**Tasks to complete**.
1 - In the article about Eddy Joe Cotton, what name was Cotton born with?
2 - Decide whether each statement below agrees with the article about Eddy Joe Cotton, and support each yes or no with the deciding words of the article quoted exactly. (a) Cotton was 19 during the first month on the road that most of the book describes. (b) Cotton left the construction business because he chose to quit. (c) Cotton's jug sideshow is called "The Yard Dogs Road Show."

**Document section**.
By Brian Kluepfel, Special to the Daily Planet
Thursday July 11, 2002

Author is scheduled  

to play music tonight at Berkeley book store 

 

The Hobo, the Tramp, the Bum. He (or she) has been lionized and villanized by the American public; celebrated in the songs of Jimmie Rogers, Woody Guthrie and Bob Dylan; iconified in the literature and art of the 19th and 20th century. In his decade-plus on the road, Eddy Joe Cotton (born Zebu Recchia) has lived the life, and shared the campfires, wine jugs and mulligan stews with these people who populate the margin of society, "a whisper beneath the wind."  

Cotton is scheduled to perform at Black Oak Books 7:30 tonight with his jug sideshow “The Yard Dogs Road Show.” 

Cotton’s first book, "Hobo: A Young Man’s Thoughts on Trains and Tramping in America," is an account of his life riding the rails, and otherwise making his way around the country. While it offers a coming-of-age story in its pages, the real art of the book is the rich language and homespun philosophies that explain the hobo life without ever descending into stereotype or cliché. While other literature exists on the hobos (Cotton provides an bibliography), this is hoboing for the 21st century.  

Most of the book details the first month Cotton spends on the road when he was 19. He gets angry with his father for firing him from their two-man construction business, and takes to foot down the highway outside of Denver, armed only with a "down Ford jacket, a couple of dollar bills, and a good pair of workboots."

**Raw data**.
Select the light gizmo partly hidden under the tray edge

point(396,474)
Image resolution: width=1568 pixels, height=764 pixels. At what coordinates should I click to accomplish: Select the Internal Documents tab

**Answers**.
1 - Zebu Recchia

2 -
(a) Yes: "Most of the book details the first month Cotton spends on the road when he was 19."
(b) No: "He gets angry with his father for firing him from their two-man construction business"
(c) Yes: "with his jug sideshow “The Yard Dogs Road Show.”"